Zimbabwe e o diretor da OMS

Zimbabwe de Robert Mugabe: Nota de cem trilhões de dólares
Tedros Adhanom Gebreyesus, Diretor Geral da Organização Mundial da Saúde a partir de 1º/7/2017

Quando, no já distante ano de 2002, fui ao Zimbabwe, Robert Mugabe tinha 78 anos e era o presidente há 22. Estava em pleno processo de expulsão dos brancos, entregando cargos, empregos e principalmente as terras aos negros que comandava desde a chefia de seu partido, o Zanu PF com o qual fizera a revolução e a independência do país. Então, escrevi “ZIM, uma aventura no sul da África”, livro que mantém por inteiro sua atualidade.

O tempo passou e Mugabe, hoje aos 93 anos, ainda é o 1º mandatário. Nada o atinge. Em meio ao caos econômico e social em 2005 o país imprimiu notas de 1 trilhão, quando um dólar americano valia 35 quatrilhões na moeda nacional de então, o dólar zimbabuano. Aos poucos o país se transformou num pária internacional, mas ancorado por uma oposição inviável e protegido pelos chineses.

Enquanto isso, na Organização Mundial da Saúde – OMS – este ano aconteceram eleições para o posto de Diretor Geral. Entre os cinco concorrentes finais, o britânico David Nabarro, apesar de sua indiscutível competência, pagou o preço cobrado pelo Brexit e terminou derrotado pelo etíope Tedros Gebreyesus, um candidato fortemente sustentado pela União Africana com apoio da América Latina, incluindo o Brasil. Ele venceu apesar de seu lamentável currículo em direitos humanos como ministro das Relações Exteriores. A etnia tigray, à qual pertence, é uma elite que reúne 6% da população e discrimina e reprime cruelmente a oromos e abissínios que são mais de 70% dos etíopes.

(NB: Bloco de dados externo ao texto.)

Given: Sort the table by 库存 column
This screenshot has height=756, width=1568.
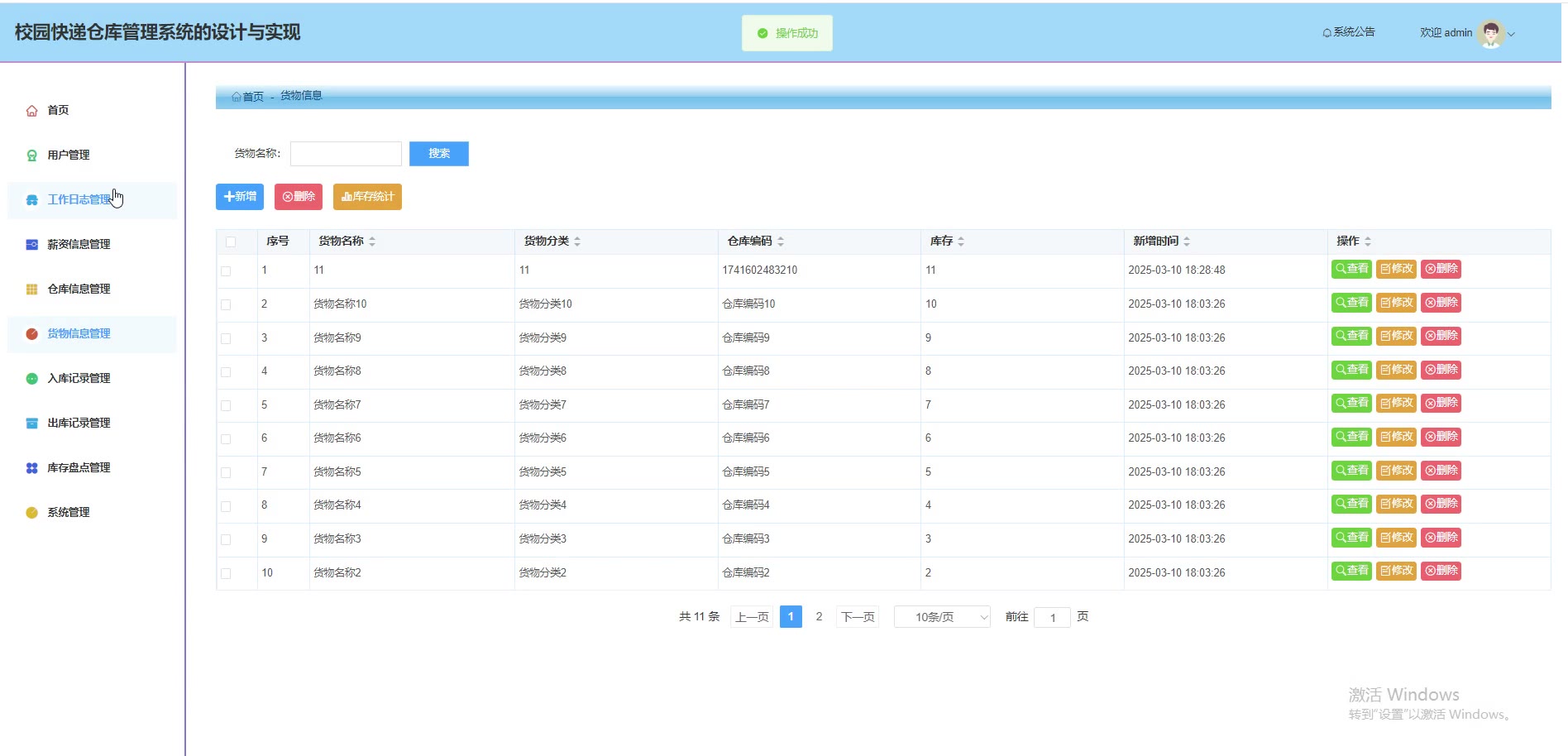Looking at the screenshot, I should pyautogui.click(x=960, y=242).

Esta semana em Montevidéu, na Conferência Global em Doenças Não Transmissíveis (como doenças cardíacas, cânceres), o novo Diretor da OMS começou a pagar a fatura eleitoral, surpreendentemente anunciando que a Organização estava nomeando o presidente Robert Mugabe como seu Goodwill Embassador (Embaixador de Boa Vontade), posição que lhe confere a missão de viabilizar, p.ex., a meta de reduzir com prevenção e tratamento 1/3 da mortalidade prematura no mundo por doenças não transmissíveis.

Diante de uma plateia que não acreditava no que estava ouvindo, ainda afirmou que agradecia ao Zimbabwe por ser um país que colocou a “Cobertura Universal em Saúde (UHC, o carro-chefe nas políticas da Organização) no centro de suas políticas para proporcionar saúde para todos”. A declaração omite fatos de conhecimento geral, como a destruição do sistema de saúde do Zimbabwe durante o governo de Mugabe que provocou massivo êxodo dos seus médicos. Comentando a notícia, o ex-Ministro das Finanças Tendai Biti, lembrou que seu país tem o recorde negativo de 1 médico para cada 100.000 habitantes, “Um dos nossos maiores hospitais não tem água corrente e os pacientes são forçados a trazer potes de água de casa. O mundo inteiro sabe o que Mugabe fez com a atenção à saúde neste grande país. Não se pode levar uma instituição (OMS) como esta a sério”, completou Biti.

Assustado com a péssima repercussão de suas palavras, o Dr. Tedros disse que ouviu as considerações contrárias feitas e irá reavaliar a decisão em nome dos valores da OMS. Sem recuar de pronto, fez uma declaração burocrática: “Emitirei um parecer tão logo seja possível”. Até aqui, a Organização sempre escolheu como embaixadores de boa vontade a personalidades de alto nível a fim de chamar a atenção para um determinado problema de saúde e facilitar o seu combate.